Fait que à 4 heures, j'étais en train de refaire pour la quatrième fois l'ourlet de ma jambe droite.

Et là, le téléphone sonne.

"Bi bou / Bi bou/ Bi bou (ma sonnerie est ben fashion) Oui allô ?"

"Salut Cybelle ! C'est Évelyne. Ouin, je lisais ton blogue cet après-midi. C'est bon. Pis, au post sur le beurre de pinottes, je me suis dit "Eille, c'est vrai ! elle est pas payée pendant son stage". Fait que je me suis dit que je l'inviterais à souper. Ça te tente tu de manger de l'orzo ?"

"Ah ah ! En autant que ça soit pas de la pitié... ben oui ! Ça me tente !"


Je savais pas pantoute c'était quoi de l'orzo, mais Évelyne est fine pis j'aime ben ça manger des nouvelles choses.

Fait que j'ai dit oui. J'ai mangé un bon repas. J'ai passé une belle soirée. J'ai écouté un (moyen) bon film. Pis j'ai eu ben du fun.

Reste que... je pense que je fais pitié.

Parce que c'est comme faire un 100 m haies en talons hauts



Bon, le titre de l'article, c'est une métaphore.

Reste que hier, avant de m'endormir, je me suis fait un schéma mental de comment je m'habillerais aujourd'hui. Et que ce matin, j'ai essayé à peu près trois kits différents avant de partir travailler. On s'entend : jusque là, rien de nouveau.

J'ai choisi de mettre mon joli chemisier bleu à manches courtes, avec une ceinture bleue et grise, une veste noire et des pantalons noirs super légers et hyper amples en laine vraiment confortables et très classiques. C'était ben, ben cute.

Jusqu'à temps que je sois affectée à mon sujet de reportage : "Cybelle, tu vas faire un topo sur les effets de la sécheresse hâtive en Alberta", qu'il m'a dit, Martin.

Tout va bien. Le sujet me plaisait, l'angle aussi. Et le fait de faire deux heures de char pour aller sur les lieux d'un feu de forêt encore actif, dans le nord de l'Alberta, c'était un peu comme partir à l'aventure. Pis j'aime ben ça, l'action.
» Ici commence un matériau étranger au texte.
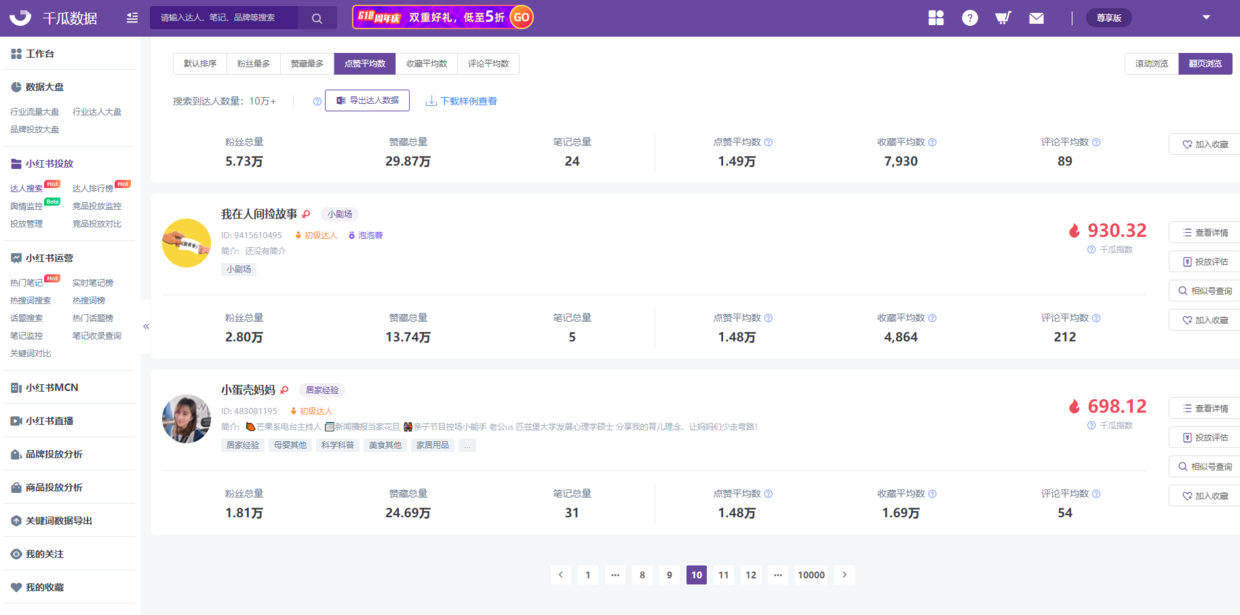Click 下载样例查看 download link
Screen dimensions: 1240x615
462,101
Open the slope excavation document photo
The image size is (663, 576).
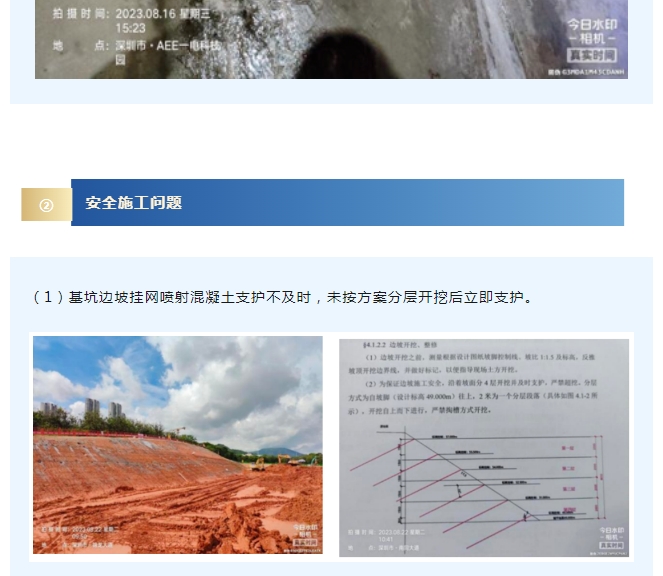click(485, 445)
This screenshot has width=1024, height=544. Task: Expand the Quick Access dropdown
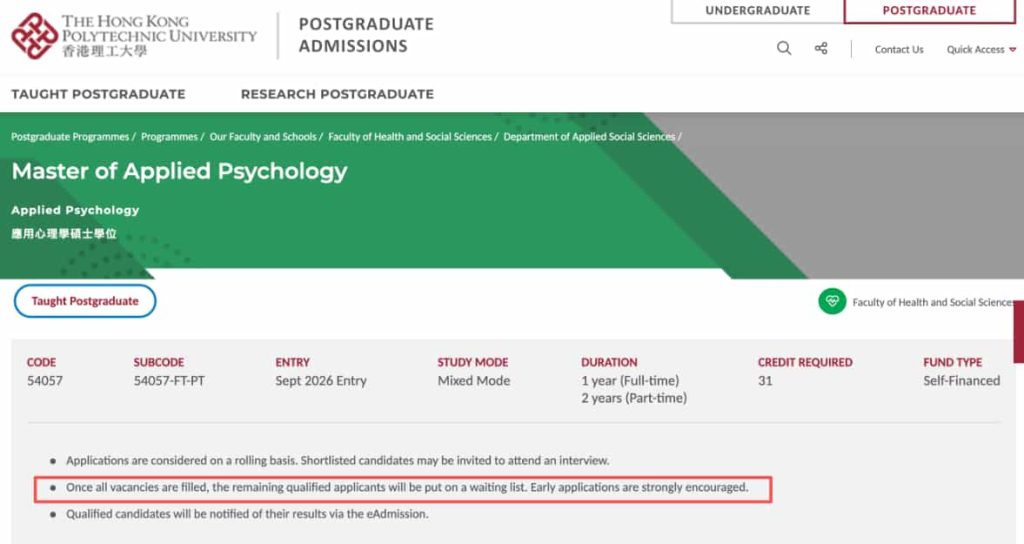pyautogui.click(x=981, y=49)
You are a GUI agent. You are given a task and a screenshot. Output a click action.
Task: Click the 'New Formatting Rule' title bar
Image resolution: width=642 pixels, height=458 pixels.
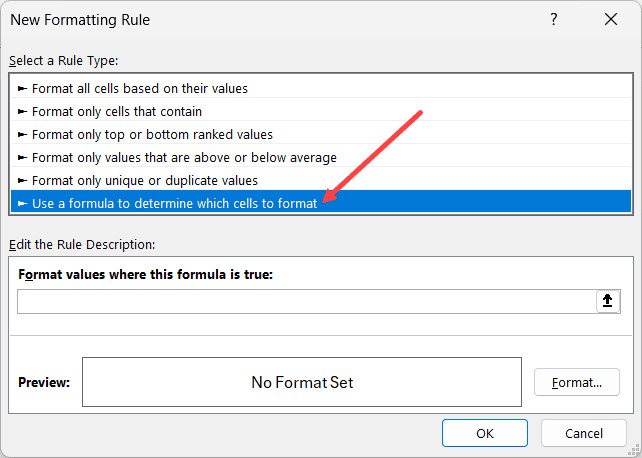pyautogui.click(x=200, y=19)
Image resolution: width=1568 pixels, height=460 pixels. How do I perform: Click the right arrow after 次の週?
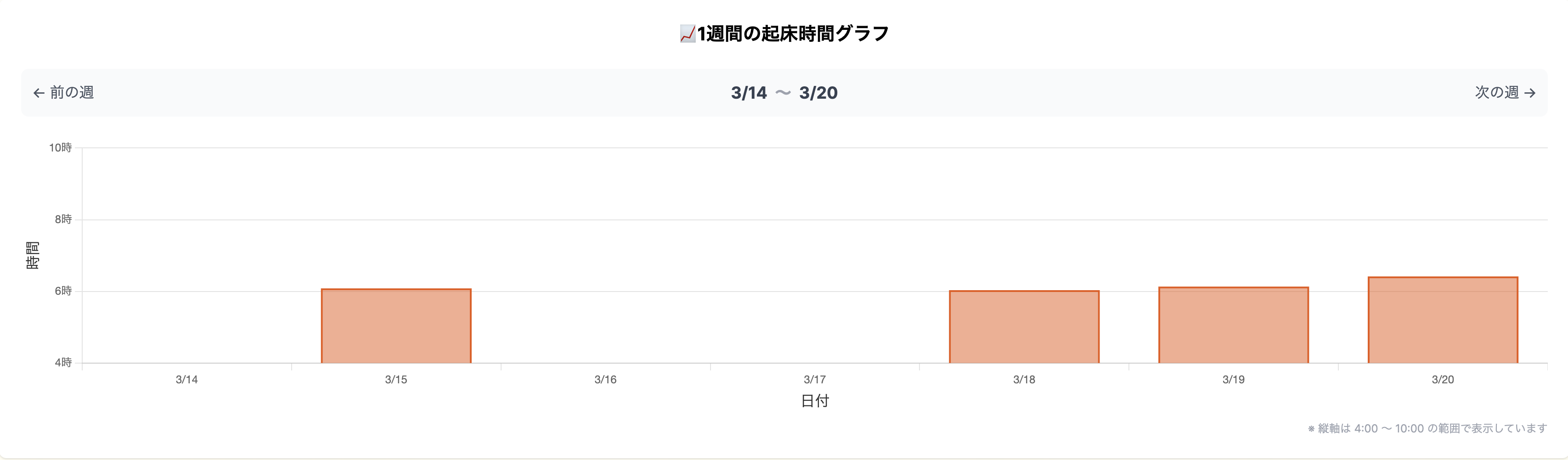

À la sortie de la ville de Whitecourt, on rencontre deux agents du ministère du développement durable des ressources qui nous amènent sur les lieux du feu.

J'ai plein de cendres sur la peau, j'ai plein de fumée dans les yeux, j'ai plein de poussière dans les cheveux...


Pis mes beaux souliers neufs, ben sont rendus couverts de sable. Pis mes beaux pantalons noirs ben amples, sont à moitié salis de sable. Pis mon beau chemisier bleu, il est tout sali de sable. Ma ben belle veste noire, elle est rendue grise de sable.

Je vous dit, j'avais vraiment l'air d'une citadine désaxée. un peu plus pis je demandais une pause pour aller ajuster mon vernis à ongles.

La morale de cette histoire : Toujours avoir des jeans sans son sac à dos.